Memperhatikan hal tersebut, maka pemerintah Provinsi Bali telah menyusun dan mengeluarkan regulasi peraturan daerah Provinsi Bali nomor 8 tahun 2019 tentang Sistem Pertanin Oganik untuk menghasilkan pangan organik dalam meningkatkan nilai tambah dan daya saing pertanian bukan lagi merupakan pilihan tetapi adalah keharusan. Penerapan pertanian organik disamping dari sisi ekonomi dapat meningkatkan daya saing  dan pendapatan petani, dari sisi sosial dapat mengembangkan lapangan kerja dan kesehatan, serta  dari sisi lingkungan dapat meningkatkan biodiversity dan menekan pencemaran lingkungan. Beberapa hasil penelitian antara lain menunjukkan bahwa penerapan pertanian organik pada beberapa sayuran (tomat, selada dan buncis) dapat meningkatkan kandungan kalsium sayuran  sampai dengan > 300 % (mg/100 gr) dan kandungan vitamin A nya meningkat sampai dengan > 50 %. Pangan organik yang pasti lebih aman dikonsumsi karena bebas residu pestisida sintetis, bebas residu hormon sintetis dan bebas produk rekayasa genetik.

Pada komoditi pertanian khususnya tanaman pangan dan hortikultura di Provinsi Bali, sampai dengan saat ini telah berkembang produk organik yang dilaksanakan oleh 21 kelompoktani/pelaku usaha, diantaranya untuk komoditi; beras dan beras merah, aneka sayuran, buah naga, pisang, jambu kristal, manggis dan salak. Dari ke 21 kelompoktani/pelaku usahatani organik tersebut semuanya telah mendapat sertifikat dari Lembaga Sertifikasi Organik resmi yaitu LESOS, tapi saat ini perlu dilakukan perpanjangan masa berlakunya mengingat masa berlaku sertifikat organik selama 3 tahun  dari waktu terbitnya.

Masalah yang timbul dalam pemasaran produk pangan organik adalah adanya keragu-raguan konsumen. Tidak sedikit pula produsen/pedagang yang mengklaim produknya adalah organik. Untuk itu perlu pemahaman bahwa pangan organik bukan produk tetapi merupakan suatu proses, yang ditunjukkan dengan adanya jaminan berupa sertifikat/label organik dari lembaga sertifikasi organik resmi seperti LSO. Terkait dengan sertifikat / label organik telah ditetapkan Standar Nasional Indonesia (SNI) Sistim Pangan Organik (Peraturan Menteri Pertanian No : 58/Permentan/OT.140/8/2007 tentang Pelaksanaan Sistem Standarisasi Nasional Bidang Pertanian); sebagai tindak lanjut PP No : 28 Tahun 2004 tentang Keamanan, Mutu dan Gizi Pangan.
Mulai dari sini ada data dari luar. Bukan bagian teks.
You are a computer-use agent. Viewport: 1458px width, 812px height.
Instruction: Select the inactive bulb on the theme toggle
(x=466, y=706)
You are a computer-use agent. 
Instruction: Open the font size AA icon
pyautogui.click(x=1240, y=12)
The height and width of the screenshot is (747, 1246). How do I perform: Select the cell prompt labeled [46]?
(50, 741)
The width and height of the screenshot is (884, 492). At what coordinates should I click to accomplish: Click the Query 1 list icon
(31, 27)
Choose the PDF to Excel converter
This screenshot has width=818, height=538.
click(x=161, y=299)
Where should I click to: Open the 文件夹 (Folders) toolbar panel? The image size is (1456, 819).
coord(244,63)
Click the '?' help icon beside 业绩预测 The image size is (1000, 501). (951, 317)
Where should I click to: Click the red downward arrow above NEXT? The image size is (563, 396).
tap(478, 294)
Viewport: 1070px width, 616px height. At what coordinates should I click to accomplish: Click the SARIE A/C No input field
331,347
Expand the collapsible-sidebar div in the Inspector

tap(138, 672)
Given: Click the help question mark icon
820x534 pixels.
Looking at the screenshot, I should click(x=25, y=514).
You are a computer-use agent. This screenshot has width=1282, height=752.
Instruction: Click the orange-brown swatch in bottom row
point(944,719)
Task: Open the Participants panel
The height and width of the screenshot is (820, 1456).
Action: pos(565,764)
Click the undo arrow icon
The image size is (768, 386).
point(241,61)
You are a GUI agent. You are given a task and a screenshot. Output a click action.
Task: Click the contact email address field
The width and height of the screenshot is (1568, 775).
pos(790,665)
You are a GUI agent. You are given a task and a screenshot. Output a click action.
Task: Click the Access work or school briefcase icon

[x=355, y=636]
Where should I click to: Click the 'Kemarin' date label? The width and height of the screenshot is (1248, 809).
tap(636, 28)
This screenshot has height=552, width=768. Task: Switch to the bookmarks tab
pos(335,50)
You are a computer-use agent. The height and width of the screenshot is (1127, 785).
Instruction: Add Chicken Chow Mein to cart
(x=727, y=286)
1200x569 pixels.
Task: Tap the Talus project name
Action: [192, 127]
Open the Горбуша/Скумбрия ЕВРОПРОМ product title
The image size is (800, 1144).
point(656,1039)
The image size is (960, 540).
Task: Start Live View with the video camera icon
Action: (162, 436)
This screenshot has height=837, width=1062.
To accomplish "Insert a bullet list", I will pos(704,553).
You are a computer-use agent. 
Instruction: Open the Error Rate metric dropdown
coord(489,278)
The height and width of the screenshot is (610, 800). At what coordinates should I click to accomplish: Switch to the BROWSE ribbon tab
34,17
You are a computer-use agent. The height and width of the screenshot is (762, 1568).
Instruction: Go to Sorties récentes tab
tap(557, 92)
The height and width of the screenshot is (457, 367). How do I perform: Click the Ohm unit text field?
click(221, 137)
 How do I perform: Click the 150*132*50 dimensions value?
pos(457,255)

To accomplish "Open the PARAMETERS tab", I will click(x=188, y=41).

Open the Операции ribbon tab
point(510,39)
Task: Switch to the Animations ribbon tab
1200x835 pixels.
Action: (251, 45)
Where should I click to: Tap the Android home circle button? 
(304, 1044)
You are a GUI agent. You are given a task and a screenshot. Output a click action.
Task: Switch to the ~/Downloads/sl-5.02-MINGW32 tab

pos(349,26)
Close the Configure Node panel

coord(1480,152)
Dalam melaksanakan kewenangan mengatur, membina dan atau mengawasi kegiatan atau proses produksi pangan dan peredaran pangan segar, ditingkat pusat telah dibentuk Otoritas Kompeten Keamanan Pangan Pusat (OKKP-P) dan di Provinsi Bali juga telah dibentuk Otoritas Kompeten Keamanan Pangan Daerah (OKKP-D) dengan Keputusan Gubernur Bali (No : 670/03-K/HK/2010). OKKP-D tersebut disamping melaksanakan pembinaan dan pengawasan mutu dan keamanan pangan produk tanaman pangan dan hortikultura, juga melakukan pelayanan sertifikasi (khususnya prima 2 dan 3).